> [Job]: Copy every one of the lines below that contains the word "blue". Case counts.

==*==

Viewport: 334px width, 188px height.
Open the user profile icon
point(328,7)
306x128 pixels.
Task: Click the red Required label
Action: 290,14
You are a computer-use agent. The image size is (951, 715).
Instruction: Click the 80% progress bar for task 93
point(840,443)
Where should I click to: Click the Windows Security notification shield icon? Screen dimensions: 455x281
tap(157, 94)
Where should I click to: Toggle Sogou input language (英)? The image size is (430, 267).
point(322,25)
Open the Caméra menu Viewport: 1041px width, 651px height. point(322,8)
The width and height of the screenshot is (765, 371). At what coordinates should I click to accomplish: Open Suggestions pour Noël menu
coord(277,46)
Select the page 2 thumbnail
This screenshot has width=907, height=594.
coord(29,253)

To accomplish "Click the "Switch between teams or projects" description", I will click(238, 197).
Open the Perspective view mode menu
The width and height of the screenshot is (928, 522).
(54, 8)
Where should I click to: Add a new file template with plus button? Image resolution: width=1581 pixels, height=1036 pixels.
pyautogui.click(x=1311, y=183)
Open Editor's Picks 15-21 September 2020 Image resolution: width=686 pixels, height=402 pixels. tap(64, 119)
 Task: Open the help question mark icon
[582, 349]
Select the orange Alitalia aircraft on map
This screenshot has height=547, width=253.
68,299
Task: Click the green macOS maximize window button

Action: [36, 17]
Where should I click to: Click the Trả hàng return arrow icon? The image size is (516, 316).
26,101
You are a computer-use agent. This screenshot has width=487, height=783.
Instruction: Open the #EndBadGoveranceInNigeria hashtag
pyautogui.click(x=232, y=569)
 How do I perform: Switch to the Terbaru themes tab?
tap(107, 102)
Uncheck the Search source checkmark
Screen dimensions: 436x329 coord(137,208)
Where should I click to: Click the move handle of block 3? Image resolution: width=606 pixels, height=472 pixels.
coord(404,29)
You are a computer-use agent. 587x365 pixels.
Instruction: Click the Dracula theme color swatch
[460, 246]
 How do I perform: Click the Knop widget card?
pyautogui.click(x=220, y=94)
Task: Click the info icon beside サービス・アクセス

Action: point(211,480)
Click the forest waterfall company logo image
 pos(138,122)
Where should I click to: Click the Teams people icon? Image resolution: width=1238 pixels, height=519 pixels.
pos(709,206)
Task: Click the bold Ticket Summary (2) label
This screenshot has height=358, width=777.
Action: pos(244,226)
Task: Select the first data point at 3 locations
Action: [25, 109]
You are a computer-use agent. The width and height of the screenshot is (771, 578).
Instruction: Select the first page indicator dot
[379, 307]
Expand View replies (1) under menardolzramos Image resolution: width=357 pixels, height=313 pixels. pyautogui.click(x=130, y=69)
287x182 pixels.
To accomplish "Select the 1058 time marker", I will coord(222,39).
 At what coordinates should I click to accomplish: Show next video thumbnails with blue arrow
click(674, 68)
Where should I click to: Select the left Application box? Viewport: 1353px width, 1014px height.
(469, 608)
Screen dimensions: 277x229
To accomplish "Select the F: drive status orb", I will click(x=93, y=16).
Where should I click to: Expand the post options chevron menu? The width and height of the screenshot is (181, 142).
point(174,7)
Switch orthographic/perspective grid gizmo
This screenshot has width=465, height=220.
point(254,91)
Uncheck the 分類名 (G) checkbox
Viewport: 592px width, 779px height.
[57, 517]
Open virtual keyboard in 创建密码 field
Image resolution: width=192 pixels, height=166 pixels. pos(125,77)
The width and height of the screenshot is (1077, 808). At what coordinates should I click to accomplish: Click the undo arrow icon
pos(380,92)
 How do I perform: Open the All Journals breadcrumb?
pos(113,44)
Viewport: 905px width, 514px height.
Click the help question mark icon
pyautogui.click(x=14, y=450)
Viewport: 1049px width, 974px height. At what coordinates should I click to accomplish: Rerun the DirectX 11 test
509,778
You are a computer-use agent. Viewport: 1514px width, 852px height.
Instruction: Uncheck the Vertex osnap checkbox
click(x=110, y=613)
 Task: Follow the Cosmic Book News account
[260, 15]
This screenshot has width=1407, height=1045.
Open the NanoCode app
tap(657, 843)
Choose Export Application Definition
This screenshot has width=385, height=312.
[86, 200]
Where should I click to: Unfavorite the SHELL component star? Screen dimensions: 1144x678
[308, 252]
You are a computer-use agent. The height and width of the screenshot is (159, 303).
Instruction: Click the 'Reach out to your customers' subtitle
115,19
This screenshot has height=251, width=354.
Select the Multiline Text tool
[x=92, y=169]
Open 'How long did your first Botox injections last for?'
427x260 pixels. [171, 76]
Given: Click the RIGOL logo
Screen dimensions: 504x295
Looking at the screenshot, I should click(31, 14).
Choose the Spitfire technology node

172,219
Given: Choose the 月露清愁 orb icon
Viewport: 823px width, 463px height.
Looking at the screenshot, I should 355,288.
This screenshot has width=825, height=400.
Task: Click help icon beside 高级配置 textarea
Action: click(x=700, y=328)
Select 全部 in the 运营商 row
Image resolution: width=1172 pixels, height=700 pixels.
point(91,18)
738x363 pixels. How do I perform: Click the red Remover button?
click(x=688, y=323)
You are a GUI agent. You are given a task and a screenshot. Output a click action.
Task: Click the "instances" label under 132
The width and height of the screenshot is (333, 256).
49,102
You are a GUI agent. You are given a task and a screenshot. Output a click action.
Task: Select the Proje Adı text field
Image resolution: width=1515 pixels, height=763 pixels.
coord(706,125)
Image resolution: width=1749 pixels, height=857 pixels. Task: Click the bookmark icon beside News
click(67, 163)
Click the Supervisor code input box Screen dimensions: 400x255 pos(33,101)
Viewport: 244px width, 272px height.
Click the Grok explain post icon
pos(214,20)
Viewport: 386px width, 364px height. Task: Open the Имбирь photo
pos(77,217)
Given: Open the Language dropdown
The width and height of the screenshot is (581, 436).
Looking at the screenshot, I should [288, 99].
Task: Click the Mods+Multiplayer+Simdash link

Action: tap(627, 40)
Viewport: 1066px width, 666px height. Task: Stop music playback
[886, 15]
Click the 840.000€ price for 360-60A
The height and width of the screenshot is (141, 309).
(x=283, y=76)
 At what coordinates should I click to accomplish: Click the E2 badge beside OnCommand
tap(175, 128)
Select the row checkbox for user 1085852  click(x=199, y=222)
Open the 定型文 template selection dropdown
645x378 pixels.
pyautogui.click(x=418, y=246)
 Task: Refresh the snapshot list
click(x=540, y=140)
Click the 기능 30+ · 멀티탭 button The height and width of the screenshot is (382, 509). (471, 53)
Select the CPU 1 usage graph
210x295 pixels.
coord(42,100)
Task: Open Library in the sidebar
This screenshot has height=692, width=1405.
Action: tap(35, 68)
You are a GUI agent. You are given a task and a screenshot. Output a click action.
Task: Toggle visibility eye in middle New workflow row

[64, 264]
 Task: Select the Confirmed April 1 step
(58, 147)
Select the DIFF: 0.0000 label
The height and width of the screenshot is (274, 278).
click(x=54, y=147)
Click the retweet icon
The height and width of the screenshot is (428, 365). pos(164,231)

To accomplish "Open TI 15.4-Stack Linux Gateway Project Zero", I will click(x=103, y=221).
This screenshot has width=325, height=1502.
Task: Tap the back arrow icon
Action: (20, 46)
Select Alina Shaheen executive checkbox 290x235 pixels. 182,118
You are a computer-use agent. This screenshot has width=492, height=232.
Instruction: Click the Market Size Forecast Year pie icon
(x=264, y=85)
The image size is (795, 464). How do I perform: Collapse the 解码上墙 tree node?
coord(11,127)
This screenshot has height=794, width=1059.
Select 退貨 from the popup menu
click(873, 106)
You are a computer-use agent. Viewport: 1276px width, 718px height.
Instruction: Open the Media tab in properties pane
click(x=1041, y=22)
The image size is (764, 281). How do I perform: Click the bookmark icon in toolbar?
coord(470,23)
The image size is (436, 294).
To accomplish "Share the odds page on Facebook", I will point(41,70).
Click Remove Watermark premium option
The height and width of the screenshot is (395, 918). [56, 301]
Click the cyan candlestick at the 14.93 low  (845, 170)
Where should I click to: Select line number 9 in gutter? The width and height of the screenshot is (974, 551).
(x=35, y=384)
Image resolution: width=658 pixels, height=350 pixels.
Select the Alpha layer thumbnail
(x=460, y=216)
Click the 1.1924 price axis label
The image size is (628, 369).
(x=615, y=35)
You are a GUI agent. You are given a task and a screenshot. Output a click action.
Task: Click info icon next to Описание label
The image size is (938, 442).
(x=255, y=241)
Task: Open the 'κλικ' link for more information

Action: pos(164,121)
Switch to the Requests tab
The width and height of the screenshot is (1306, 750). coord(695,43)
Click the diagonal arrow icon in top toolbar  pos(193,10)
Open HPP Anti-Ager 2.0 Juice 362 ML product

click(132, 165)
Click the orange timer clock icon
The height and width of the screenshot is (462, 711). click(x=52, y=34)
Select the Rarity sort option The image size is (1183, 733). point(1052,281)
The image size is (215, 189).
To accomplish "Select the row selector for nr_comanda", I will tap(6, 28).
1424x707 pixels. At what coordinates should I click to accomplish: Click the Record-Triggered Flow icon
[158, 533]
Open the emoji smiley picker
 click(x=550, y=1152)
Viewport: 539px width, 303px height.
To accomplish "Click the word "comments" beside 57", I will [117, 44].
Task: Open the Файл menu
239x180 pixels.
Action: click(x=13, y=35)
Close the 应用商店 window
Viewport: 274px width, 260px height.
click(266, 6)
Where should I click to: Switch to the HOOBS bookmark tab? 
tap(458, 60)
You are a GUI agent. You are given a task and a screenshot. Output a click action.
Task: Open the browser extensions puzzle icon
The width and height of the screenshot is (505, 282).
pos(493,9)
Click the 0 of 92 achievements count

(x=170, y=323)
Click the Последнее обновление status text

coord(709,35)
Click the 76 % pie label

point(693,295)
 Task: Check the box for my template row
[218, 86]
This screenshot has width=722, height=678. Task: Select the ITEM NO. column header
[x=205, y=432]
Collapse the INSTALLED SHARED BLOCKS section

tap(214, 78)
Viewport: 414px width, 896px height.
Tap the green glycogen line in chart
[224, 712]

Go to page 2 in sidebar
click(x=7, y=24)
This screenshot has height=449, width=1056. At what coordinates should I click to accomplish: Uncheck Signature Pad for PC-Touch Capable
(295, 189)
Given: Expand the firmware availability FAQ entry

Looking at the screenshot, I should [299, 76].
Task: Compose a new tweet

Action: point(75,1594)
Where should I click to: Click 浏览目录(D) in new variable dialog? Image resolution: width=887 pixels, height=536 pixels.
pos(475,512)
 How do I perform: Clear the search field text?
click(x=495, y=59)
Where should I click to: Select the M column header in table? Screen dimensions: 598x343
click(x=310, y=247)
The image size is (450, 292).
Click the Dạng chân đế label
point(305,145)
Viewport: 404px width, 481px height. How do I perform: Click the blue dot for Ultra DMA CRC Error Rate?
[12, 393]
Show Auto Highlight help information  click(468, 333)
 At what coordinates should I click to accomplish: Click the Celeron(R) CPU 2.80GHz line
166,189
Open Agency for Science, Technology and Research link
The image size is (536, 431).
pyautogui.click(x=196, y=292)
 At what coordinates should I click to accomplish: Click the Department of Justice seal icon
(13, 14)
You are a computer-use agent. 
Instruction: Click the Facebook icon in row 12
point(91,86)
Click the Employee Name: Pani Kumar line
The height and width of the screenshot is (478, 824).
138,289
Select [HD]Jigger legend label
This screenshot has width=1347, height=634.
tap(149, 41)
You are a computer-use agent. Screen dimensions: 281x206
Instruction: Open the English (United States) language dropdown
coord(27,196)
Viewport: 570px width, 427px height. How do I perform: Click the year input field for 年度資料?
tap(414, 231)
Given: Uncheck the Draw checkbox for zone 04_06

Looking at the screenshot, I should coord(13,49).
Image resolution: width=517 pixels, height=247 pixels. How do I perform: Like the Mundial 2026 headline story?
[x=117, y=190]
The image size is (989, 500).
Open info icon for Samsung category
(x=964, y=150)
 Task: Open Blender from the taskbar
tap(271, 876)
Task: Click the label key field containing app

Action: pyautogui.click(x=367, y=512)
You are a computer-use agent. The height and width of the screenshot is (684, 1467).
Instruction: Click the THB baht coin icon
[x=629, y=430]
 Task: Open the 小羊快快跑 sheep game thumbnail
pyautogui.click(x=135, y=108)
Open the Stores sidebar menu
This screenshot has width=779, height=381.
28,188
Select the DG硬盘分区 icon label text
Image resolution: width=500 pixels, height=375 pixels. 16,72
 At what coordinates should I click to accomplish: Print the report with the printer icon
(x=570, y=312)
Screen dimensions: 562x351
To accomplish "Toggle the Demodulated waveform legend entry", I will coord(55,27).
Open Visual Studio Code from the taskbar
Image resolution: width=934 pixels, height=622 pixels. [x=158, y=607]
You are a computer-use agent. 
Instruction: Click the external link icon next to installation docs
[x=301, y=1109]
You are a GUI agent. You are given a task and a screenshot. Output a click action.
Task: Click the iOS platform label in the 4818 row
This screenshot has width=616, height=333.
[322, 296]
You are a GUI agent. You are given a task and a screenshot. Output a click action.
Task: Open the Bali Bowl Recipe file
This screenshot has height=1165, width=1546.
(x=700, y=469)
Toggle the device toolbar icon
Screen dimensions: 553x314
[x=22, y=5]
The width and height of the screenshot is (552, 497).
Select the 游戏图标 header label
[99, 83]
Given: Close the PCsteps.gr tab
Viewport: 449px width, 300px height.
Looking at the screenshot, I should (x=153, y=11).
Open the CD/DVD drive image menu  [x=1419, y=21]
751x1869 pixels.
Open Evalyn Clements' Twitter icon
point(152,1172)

==*==

> [Answer to the exercise]:
 At what coordinates should I click to accomplish: Show next video thumbnails with blue arrow
Viewport: 404px width, 481px height. How do I perform: Click the blue dot for Ultra DMA CRC Error Rate?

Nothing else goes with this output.